Le doy un vistazo a la maleta con las cosas para el futbol, incluyendo el uniforme y el balón, y tengo un pequeño arranque de nostalgia de esa época en Quito en que el teléfono sonaba a las 7 del sábado para recordarme que había partido. No importaba la hora. La llamada, que casi siempre contestaba mi madre —en la época de los teléfonos fijos, todos en la casa se enteraban—, era segura.
Igual que la espera en la tribuna de la avenida de los Shyris, estructura construida para presenciar desfiles y destinada a ser lugar de convocatoria para las gestas políticas locales. Al menos 30 minutos para que todos aparecieran y comenzara la discusión de a quién le tocaba llevar el balón.
Se puede decir que cada sábado empezó así durante cinco años: improvisando una cancha en lo que alguna vez fue un hipódromo en el parque La Carolina para jugar un par de horas, no exentas de algún incidente con los rivales que ocasionalmente podía llegar a las manos, para luego proceder a rehidratarnos con cerveza y gaseosas.
El equipo había sido nombrado en honor de una marca de preservativos retirada del mercado por un litigio en su registro sanitario. El nombre resultaba chocante para una facultad de derecho, que per se era parte del centro conservador de una pequeña ciudad en los Andes.
Los apodos no faltaban: por lo menos teníamos un Pájaro, un Pollo, un Tin, un Tino, un Hombre de Lata, un Negro, un Enano y un Gordo —ahora a varios nos va bien el sobrenombre—. Tuvimos alguien que le añadió el 10 a su camiseta con cinta adhesiva, tutores que no desperdiciaron la ocasión de enseñar cómo ganarse una tarjeta amarilla, delanteros lesionados por sus propios compañeros en el festejo de un gol, técnicos que tiraron la toalla para salvar nuestras vidas y filósofos del futbol de aquellos que con una cerveza en la mano hicieron discursos para explicarnos que salió mal en nuestras jugadas de laboratorio.
[frasepzp1]
Tal vez la escena inicial de Trainspotting podría servir para graficar la situación.
El palmarés del glorioso equipo no era necesariamente muy extenso. Y por eso nos tomamos en serio el organizar un campeonato en la facultad. Obtener el permiso no fue fácil —con el nombre del equipo era de esperarse—, pero finalmente se consiguió gracias a la invocación de deidades inciertas y a varias horas de antesala con el rector.
El sorteo de los grupos siguió más o menos el guion de las bolas calientes y frías que Blatter admitiría años más tarde. Era invierno. La cancha era un barrizal con algo de césped, reflejo del lugar que el deporte ocupaba en las prioridades de la universidad.
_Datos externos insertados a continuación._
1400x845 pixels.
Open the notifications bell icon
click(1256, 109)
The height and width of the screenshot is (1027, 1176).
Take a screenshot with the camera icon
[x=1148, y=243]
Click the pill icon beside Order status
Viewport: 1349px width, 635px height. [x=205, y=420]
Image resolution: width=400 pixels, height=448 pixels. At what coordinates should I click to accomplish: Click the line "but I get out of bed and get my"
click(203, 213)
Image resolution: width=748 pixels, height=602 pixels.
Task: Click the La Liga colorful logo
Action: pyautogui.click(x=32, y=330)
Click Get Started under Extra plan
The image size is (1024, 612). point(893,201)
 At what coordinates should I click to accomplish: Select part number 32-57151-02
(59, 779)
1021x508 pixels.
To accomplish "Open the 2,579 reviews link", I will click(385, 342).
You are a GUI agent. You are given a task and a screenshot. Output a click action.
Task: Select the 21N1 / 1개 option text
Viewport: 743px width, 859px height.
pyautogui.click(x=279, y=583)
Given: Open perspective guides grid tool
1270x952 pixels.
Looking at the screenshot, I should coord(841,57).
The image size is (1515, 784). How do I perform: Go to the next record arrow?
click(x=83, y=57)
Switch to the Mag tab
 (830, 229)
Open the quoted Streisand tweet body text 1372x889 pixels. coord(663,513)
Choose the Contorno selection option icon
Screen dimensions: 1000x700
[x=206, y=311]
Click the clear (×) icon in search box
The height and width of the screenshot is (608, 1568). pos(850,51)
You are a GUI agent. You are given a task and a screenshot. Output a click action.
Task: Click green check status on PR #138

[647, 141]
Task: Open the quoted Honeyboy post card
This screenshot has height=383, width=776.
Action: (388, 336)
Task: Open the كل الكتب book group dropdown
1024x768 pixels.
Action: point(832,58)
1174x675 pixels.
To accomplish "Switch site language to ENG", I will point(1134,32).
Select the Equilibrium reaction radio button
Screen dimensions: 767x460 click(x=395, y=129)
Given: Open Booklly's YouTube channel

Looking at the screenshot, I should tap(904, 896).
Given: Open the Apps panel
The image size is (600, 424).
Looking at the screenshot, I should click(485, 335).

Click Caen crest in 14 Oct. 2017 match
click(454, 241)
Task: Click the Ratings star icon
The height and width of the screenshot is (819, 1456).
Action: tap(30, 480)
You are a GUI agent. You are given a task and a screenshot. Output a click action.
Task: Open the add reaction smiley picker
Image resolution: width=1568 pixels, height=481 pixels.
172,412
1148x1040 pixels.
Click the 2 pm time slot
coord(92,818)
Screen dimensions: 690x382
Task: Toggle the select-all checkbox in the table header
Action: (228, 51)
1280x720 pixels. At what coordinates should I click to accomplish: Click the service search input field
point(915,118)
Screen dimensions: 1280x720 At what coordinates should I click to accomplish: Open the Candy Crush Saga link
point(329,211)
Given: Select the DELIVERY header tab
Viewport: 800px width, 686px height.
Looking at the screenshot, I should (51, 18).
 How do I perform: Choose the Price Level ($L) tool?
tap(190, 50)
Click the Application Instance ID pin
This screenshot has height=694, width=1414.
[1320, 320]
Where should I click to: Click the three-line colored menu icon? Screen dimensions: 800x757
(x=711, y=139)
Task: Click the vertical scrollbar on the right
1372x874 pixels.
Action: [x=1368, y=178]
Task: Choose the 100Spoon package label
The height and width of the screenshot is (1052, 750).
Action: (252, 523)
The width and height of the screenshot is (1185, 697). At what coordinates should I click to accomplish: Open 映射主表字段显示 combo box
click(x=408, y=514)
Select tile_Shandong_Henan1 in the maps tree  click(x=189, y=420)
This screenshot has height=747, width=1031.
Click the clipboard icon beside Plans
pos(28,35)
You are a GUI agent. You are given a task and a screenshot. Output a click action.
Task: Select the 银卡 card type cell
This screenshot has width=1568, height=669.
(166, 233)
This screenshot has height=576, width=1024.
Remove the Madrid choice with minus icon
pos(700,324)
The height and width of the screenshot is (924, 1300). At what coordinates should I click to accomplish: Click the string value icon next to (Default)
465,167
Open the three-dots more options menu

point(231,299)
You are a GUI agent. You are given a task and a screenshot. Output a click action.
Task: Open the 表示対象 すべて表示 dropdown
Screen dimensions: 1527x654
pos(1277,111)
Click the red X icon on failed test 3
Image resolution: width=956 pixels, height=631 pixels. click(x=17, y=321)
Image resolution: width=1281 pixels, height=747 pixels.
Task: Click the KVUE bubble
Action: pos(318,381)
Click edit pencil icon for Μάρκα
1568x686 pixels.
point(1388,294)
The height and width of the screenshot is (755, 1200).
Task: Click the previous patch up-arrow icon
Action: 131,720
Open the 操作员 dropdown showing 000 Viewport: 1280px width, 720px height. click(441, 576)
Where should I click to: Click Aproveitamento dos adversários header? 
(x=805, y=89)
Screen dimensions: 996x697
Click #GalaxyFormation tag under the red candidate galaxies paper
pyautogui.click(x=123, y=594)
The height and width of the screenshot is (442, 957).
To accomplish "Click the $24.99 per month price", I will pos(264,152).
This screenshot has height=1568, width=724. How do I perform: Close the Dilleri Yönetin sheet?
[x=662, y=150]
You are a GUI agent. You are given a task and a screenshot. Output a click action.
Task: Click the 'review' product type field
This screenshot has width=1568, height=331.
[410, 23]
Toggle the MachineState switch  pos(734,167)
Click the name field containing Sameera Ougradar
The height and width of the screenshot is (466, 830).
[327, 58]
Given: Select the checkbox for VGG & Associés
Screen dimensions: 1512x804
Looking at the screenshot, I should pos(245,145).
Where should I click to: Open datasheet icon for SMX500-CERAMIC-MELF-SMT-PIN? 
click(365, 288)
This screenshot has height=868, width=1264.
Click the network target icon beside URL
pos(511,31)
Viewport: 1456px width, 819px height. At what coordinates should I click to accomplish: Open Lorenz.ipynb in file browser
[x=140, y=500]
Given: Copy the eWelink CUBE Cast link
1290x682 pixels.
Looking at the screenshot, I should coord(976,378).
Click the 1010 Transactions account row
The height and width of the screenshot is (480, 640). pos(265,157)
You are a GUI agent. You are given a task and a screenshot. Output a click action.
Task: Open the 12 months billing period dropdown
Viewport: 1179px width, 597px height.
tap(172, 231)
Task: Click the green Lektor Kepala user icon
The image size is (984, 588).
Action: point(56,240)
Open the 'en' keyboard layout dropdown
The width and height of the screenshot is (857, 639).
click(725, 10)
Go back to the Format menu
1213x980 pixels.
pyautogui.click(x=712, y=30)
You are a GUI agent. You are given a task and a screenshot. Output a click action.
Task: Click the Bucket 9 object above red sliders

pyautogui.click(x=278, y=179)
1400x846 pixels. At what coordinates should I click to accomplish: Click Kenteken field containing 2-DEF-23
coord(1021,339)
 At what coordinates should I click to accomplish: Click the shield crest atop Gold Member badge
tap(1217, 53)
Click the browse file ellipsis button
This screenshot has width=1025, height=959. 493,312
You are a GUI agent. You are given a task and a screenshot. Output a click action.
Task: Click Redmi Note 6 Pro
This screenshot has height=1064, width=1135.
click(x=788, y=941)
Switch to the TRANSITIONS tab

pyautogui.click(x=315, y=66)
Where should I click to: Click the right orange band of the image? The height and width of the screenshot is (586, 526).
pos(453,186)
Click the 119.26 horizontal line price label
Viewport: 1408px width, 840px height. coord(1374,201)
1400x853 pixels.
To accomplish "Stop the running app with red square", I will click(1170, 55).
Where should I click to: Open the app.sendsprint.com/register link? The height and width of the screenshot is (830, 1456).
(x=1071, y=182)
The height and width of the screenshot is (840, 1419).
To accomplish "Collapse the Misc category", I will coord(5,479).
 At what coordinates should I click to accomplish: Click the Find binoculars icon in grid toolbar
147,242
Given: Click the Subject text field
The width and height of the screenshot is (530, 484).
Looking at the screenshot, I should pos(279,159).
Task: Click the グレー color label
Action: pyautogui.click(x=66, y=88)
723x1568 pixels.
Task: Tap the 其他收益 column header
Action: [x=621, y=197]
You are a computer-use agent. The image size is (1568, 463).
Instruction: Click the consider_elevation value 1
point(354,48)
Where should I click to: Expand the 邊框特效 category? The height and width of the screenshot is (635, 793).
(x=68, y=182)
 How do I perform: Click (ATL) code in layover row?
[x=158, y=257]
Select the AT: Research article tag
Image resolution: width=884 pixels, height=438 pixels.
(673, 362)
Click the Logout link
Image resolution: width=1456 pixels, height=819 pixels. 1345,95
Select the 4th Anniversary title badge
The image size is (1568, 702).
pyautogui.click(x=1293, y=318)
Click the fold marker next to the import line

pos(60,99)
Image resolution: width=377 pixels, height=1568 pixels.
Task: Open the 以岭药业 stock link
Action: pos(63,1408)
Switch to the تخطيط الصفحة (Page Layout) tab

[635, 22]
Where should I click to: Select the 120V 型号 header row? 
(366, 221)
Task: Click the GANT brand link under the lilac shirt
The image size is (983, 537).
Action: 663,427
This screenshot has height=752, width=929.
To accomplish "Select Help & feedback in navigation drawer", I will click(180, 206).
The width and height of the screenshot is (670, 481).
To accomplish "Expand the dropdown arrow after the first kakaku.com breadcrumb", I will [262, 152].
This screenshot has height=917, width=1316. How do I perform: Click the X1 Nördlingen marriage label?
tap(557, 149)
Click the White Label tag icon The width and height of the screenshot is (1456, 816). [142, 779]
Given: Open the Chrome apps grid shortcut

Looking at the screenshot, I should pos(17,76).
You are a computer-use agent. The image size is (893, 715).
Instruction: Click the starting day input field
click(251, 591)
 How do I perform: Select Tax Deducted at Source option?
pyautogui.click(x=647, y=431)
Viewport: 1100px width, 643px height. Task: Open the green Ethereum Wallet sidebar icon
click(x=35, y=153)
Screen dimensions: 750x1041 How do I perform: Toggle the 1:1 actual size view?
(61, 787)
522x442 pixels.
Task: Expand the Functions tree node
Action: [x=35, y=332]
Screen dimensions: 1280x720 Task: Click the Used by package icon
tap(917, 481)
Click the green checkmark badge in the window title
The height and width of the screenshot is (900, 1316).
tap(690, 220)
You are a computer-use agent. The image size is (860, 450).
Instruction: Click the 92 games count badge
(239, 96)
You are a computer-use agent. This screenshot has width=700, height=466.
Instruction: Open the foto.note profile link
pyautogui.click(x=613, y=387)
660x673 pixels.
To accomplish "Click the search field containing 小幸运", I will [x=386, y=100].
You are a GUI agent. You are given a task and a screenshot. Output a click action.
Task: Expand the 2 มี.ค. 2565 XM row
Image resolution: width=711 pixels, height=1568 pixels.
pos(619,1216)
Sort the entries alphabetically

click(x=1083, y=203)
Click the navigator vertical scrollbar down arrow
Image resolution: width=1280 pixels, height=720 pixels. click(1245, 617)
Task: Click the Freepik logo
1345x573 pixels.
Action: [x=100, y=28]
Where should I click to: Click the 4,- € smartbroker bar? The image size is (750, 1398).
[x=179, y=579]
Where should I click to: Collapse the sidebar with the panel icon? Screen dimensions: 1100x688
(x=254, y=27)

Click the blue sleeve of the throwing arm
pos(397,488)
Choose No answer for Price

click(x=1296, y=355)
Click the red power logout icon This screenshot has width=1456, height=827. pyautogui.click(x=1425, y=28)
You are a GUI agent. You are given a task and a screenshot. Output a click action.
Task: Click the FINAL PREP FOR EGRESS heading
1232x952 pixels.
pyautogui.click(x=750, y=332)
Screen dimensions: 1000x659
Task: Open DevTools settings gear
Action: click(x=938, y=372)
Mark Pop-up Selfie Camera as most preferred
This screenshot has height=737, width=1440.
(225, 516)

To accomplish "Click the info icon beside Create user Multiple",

Nuestro uniforme era blanco. Las camisetas, donadas por una fábrica de pintura de entre sus materiales promocionales, no duraron más allá de los seis partidos. Los calcetines blancos empezaron como tal el campeonato y terminaron grises y negros. Cada balón disputado era casi un combate cuerpo a cuerpo en las trincheras. Pero allí estábamos: habíamos ganado la semifinal. Euforia. Y, siguiendo al pie de la letra el tratamiento que manda a rehidratar con cerveza y gaseosas, no estábamos en condiciones de jugar la final, que perdimos al día siguiente.
El tiempo, medicina que todo lo cura a través del fomento del olvido selectivo, nos llevó por varios sitios: Centroamérica, Europa, el Paraguay y otras ciudades en el Ecuador. Pero esa esencia está allí, por ahora empaquetada en otro grupo de WhatsApp.
Sí, fueron buenos tiempos para jugar al futbol. Corrección: siempre son buenos tiempos para jugar al futbol (la reservación de la cancha para la semana entrante ya está hecha).